Usefulness of local indexing

One technique I use to help me with translations is saving as many dictionary and glossary files as I can find in one place on my hard drive. I’ve managed to wrangle a good number of very specialized Japanese/English glossaries out of the dark corners of the Internet, since one never knows what’s going to be useful. While one can always browse what may be a relevent file, or load it up in Word or Firefox and use that programs built in search function, the best thing to do is really to use something like Google desktop search to search the entire folder for the desired keyword.

Sadly, Google Desktop Search hasn’t lived up to the promise so far. It’s been very useful for locating file (aside from a tendency not to erase the old record of files that have been erased/renamed/moved) but in contrast to the plethora of operators avaliable on their web site search, has until now lacked a convenient operator to restrict searching to a particular folder.
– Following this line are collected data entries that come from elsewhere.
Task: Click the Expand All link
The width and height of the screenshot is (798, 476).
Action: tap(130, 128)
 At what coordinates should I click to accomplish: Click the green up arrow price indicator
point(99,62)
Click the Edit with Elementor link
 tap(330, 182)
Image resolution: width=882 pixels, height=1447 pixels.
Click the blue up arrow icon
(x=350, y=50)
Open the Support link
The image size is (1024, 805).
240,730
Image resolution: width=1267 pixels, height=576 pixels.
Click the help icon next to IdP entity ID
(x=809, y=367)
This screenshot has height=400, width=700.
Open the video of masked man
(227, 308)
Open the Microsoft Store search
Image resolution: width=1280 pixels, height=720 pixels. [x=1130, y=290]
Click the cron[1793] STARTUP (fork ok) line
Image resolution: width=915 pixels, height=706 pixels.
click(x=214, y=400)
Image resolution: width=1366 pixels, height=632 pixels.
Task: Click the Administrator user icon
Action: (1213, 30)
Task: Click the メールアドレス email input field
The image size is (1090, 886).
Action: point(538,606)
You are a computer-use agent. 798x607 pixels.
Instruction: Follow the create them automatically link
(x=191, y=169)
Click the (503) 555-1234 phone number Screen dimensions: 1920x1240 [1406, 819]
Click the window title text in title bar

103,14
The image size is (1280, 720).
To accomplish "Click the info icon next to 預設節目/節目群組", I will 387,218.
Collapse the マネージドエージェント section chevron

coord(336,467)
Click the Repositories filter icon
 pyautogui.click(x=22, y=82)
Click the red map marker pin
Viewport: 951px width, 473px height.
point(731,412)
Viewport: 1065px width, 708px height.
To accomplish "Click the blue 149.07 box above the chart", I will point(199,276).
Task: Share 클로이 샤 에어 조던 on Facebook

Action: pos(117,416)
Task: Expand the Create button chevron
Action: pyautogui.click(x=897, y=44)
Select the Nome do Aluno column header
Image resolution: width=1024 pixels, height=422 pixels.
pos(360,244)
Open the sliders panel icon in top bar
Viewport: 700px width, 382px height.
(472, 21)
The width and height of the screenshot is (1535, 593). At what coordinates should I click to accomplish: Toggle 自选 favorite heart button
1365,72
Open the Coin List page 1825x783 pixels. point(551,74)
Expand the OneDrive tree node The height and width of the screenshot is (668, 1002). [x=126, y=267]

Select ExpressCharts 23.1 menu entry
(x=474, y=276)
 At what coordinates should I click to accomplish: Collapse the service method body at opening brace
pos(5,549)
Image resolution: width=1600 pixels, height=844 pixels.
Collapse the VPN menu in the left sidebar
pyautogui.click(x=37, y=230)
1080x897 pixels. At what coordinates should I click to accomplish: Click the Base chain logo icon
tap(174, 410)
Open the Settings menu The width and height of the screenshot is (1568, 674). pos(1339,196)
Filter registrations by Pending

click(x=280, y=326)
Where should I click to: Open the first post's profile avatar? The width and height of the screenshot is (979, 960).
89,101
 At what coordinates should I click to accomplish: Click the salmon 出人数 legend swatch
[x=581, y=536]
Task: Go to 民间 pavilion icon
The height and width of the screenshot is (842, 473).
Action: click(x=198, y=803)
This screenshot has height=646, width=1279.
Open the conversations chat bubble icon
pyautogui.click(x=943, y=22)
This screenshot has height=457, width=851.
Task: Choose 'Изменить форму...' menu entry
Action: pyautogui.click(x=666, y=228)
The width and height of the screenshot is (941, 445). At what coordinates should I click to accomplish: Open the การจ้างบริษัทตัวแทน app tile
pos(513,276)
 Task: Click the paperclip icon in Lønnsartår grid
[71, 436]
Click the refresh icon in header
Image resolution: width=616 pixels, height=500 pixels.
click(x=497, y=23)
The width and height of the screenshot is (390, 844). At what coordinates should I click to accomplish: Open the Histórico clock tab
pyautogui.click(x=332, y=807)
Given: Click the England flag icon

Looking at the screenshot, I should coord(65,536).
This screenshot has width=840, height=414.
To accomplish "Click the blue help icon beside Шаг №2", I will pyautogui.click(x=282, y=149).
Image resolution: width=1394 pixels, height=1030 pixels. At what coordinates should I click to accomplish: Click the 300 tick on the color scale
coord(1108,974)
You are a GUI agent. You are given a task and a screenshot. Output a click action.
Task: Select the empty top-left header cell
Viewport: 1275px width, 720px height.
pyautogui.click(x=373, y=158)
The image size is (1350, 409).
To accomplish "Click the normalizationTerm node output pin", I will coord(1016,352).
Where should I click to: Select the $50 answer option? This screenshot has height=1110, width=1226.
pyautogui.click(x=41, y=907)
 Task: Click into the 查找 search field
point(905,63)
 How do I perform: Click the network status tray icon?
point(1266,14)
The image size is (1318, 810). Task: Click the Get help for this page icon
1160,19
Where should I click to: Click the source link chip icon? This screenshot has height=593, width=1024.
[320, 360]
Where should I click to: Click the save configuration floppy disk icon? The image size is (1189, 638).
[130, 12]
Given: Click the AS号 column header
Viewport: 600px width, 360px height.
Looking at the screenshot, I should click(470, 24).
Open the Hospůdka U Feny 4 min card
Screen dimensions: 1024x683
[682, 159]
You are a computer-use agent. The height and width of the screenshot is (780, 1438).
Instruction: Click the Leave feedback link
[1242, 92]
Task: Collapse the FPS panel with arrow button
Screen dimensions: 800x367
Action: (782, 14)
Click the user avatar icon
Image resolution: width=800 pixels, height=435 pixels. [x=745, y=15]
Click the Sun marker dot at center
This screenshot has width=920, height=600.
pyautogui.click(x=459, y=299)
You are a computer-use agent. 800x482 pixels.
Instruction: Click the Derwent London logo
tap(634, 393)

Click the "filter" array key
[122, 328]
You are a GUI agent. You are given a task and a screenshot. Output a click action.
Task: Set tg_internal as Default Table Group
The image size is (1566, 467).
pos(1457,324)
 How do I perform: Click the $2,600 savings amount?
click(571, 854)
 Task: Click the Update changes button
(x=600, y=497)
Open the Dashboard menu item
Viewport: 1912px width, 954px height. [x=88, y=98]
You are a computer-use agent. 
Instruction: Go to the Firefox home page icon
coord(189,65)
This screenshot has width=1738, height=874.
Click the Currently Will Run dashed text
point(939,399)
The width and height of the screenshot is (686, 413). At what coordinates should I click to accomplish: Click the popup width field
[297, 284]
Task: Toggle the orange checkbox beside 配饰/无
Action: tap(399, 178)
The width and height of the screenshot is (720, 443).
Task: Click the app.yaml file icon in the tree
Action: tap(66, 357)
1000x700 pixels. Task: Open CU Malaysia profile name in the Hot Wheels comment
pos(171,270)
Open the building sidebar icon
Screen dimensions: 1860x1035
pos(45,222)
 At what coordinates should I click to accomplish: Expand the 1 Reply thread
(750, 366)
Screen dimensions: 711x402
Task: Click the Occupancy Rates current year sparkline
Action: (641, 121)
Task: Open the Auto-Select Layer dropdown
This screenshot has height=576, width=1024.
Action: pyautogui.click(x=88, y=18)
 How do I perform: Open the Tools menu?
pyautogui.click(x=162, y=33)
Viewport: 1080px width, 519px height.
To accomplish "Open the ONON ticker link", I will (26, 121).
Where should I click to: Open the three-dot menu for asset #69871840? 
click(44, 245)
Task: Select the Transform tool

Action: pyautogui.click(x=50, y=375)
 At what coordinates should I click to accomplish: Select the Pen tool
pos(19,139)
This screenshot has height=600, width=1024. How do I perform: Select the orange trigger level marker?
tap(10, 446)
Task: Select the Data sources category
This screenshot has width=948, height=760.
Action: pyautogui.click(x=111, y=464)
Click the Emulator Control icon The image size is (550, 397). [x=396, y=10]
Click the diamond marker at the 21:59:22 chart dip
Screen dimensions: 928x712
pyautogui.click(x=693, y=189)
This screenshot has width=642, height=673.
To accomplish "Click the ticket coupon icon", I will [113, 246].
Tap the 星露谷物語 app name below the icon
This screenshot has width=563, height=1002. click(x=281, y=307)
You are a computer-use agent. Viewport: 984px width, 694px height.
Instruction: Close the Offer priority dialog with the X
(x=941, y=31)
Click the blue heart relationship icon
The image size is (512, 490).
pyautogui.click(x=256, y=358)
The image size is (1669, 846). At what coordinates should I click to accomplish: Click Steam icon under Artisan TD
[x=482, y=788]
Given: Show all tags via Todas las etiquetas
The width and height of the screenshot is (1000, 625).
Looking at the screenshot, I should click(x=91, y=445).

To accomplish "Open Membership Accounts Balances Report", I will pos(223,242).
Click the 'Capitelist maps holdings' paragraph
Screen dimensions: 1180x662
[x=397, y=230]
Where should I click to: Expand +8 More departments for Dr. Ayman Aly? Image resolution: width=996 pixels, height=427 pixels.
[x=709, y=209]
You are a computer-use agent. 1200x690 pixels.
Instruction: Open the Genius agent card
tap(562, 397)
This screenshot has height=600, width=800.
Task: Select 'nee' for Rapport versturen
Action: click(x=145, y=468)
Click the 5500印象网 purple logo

Thankfully, this has been addressed in the newest version. The updated feature list tells us how to do this.

“under:” search New!
The under: operator lets you restrict what folder your file search results can come from. For instance, if you search for [basketball under:”C:\Documents and Settings\username\My Documents”], your search results will only include files found in the “C:\Documents and Settings\username\My Documents” folder.

One thought on “Usefulness of local indexing”

  1. ROCK ON. My next free weekend I am going to spend tweaking the hell out of that feature.